San Diego Revenge Porn Impresario Pleads Not Guilty To Extortion Rap


San Diego “revenge porn” web site owner Kevin Christopher Bollaert had a big day Friday. he started out copping a plea deal on a gun charge that will keep him out of prison. Then, just a few hours later, he was arraigned on 31counts of felony conspiracy, identity theft and extortion in connection with his site, ugotposted.com, San Diego’s Channel 6 News reports.

On that site, Bollaert encouraged users to post nude and sexually explicit images of ex-wives and husbands, ex-boyfriends and girlfriends or just anybody — all without the consent of the people in the photos.

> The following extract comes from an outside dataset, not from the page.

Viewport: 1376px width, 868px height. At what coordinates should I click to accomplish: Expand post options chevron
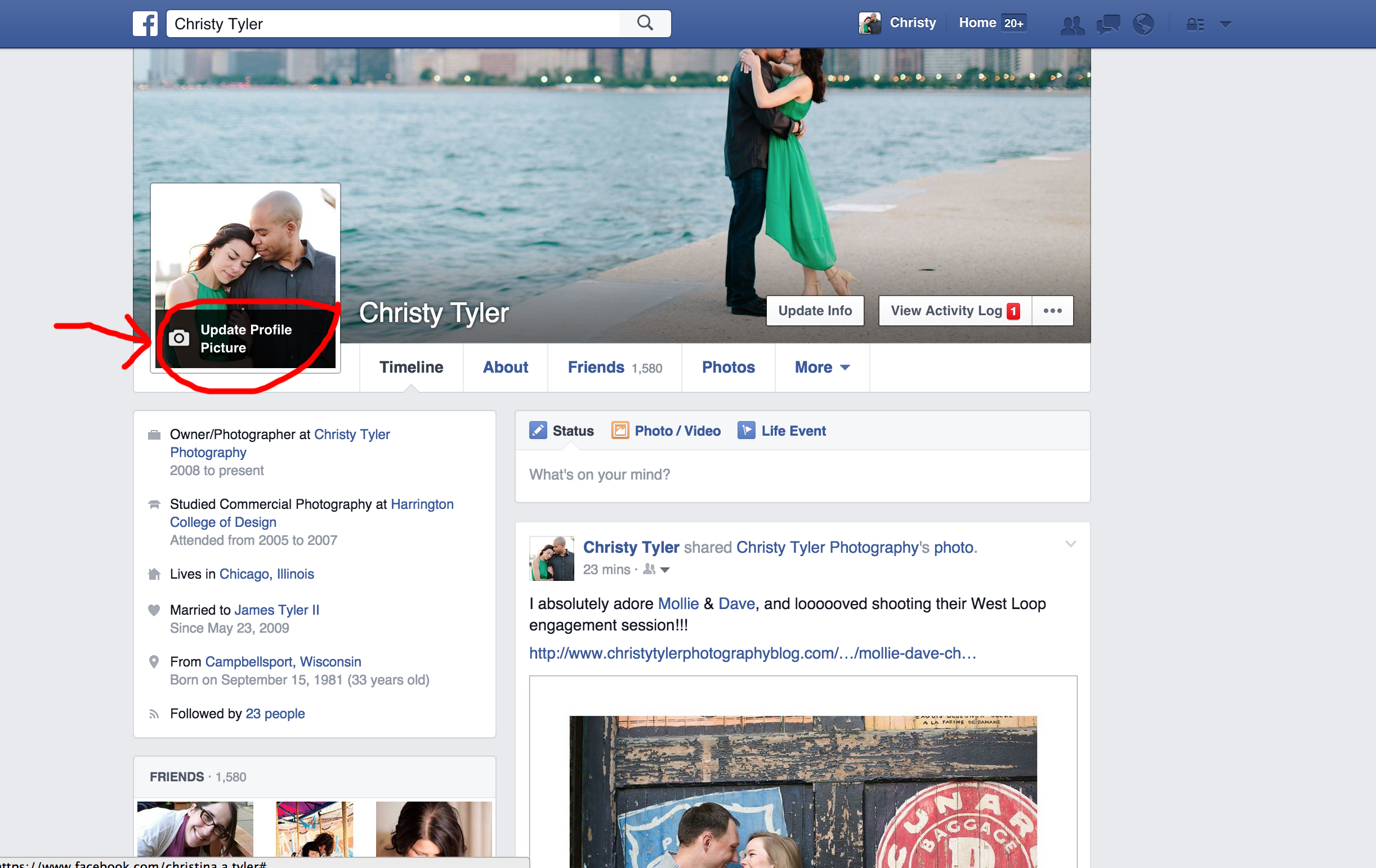[1070, 544]
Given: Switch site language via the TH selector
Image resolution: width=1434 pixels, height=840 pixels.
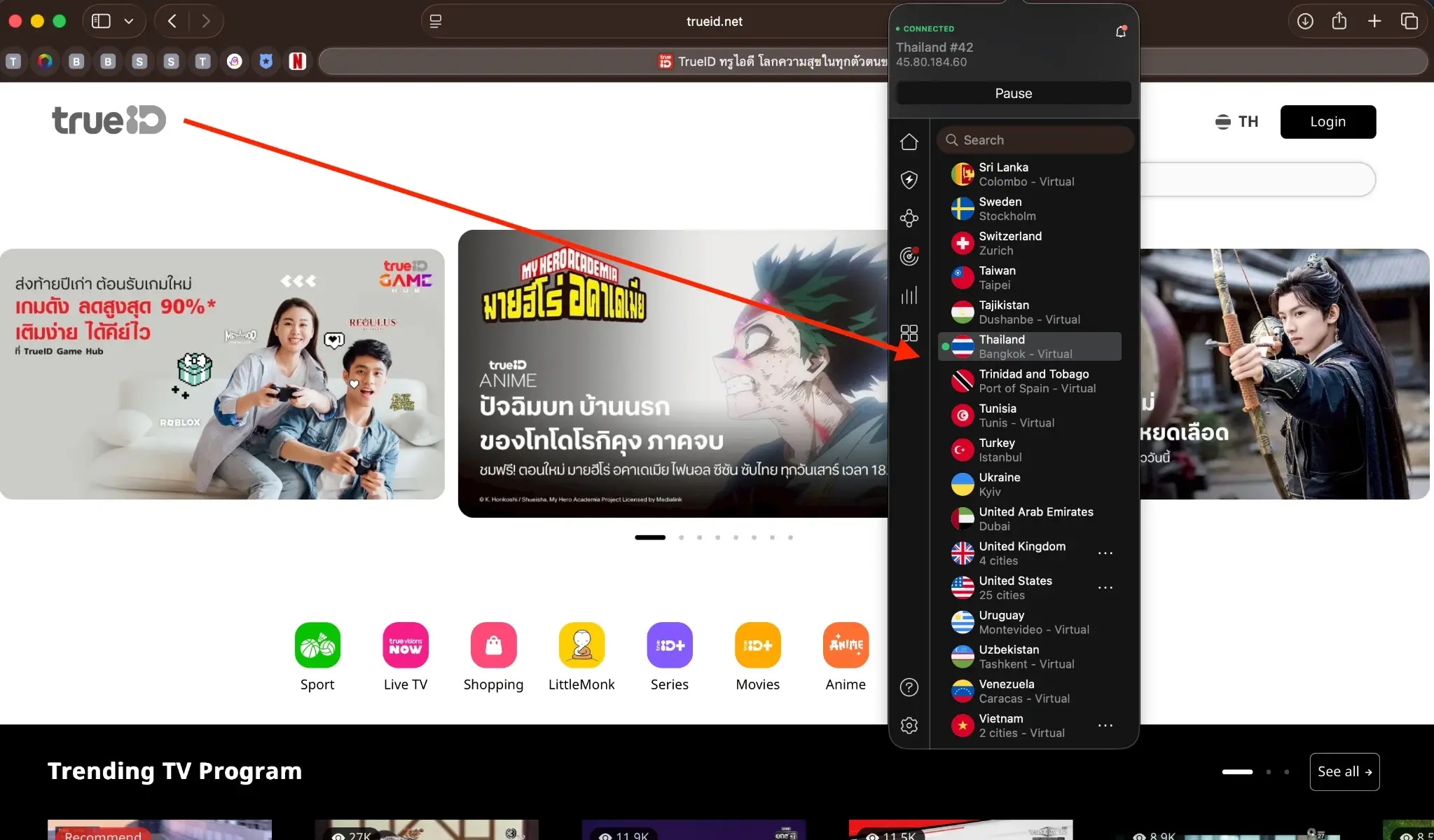Looking at the screenshot, I should coord(1236,121).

The photos were generally obtained by people who during relationships took and kept nude photos of each other. But when the relationship went bad, one party kept the photos anyway. Or sometimes the images were just stolen. It didn’t matter to Bollaert.

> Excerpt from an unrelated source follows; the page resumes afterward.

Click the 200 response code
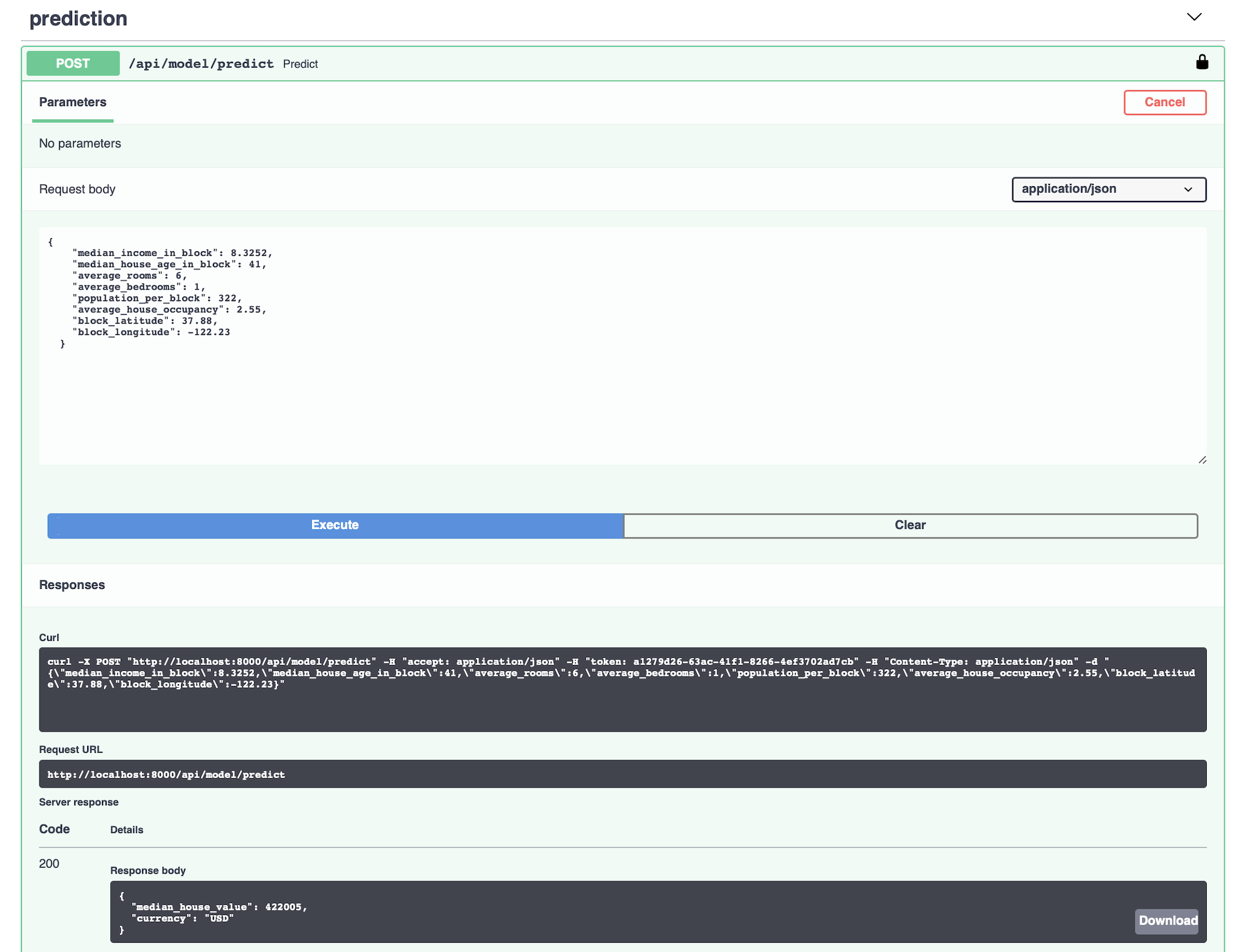This screenshot has height=952, width=1238. pos(49,864)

But Bollaert’s San Diego-based site, unlike many similar “revenge porn” sites, required users to post the subject’s real name, personal and social media information. That in itself is illegal in California, where obtaining personal information for any criminal purpose, including harassment, is against the law.

The key to the San Diego alleged scheme is that when a subject would become aware that there were compromising photos on ugotposted.com, Bollaert would direct that person to another site, also controlled by himself, called changemyreputation.com.

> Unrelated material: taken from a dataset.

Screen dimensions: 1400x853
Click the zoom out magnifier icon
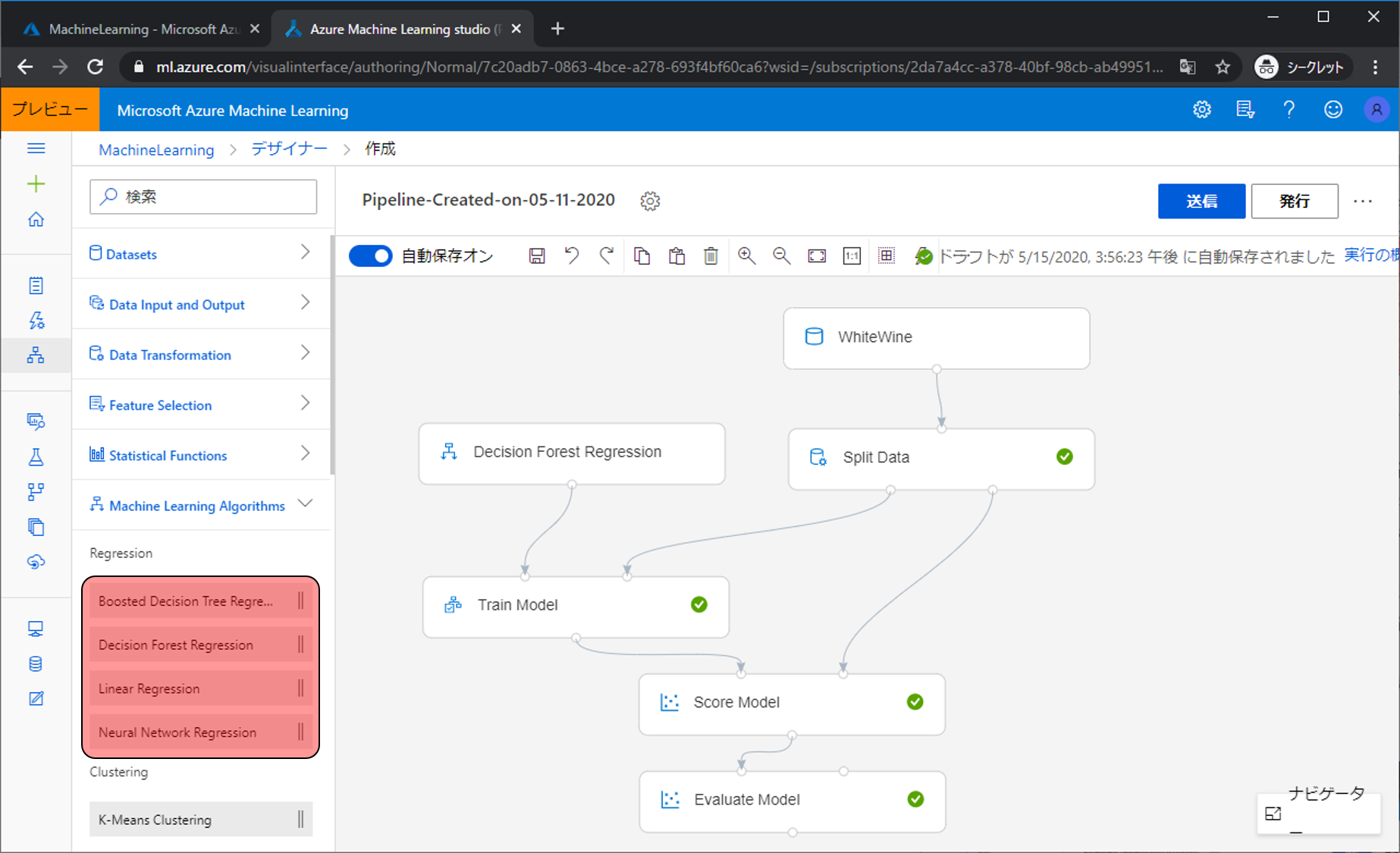[x=781, y=256]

That site would charge the victims to remove the offending, private photos.

Of course, the nature of the digital age is that simply taking photos down off a web site rarely accomplishes much, because images can be copied and distributed hundreds even thousands of times in a very short period.

Bollaert and his unnamed accomplices posted more than 10,000 nude and sexually explicit pictures of unwitting subjects in a 10-month span ending on September 17 of last year.

“This web site published intimate photos of unsuspecting victims and turned their public humiliation and betrayal into a commodity with the potential to devastate lives,” said California Attorney General Kamala Harris, quoted in the Independent newspaper.

Prosecutors say that Bollaert fielded about 2,000 e-mails from people — the vast majority of them women — whose pictures appeared on his site and that he extorted “tens of thousands of dollars” from them.

Before his arraignment on the revenge porn-connected charges, Bollaert pleaded guilty to giving a phony address on an application to buy guns. Police seized 31 firearms from a warehouse and a hotel room. His attorney said that Bollaert was a gun collector, according to the U-T San Diego newspaper.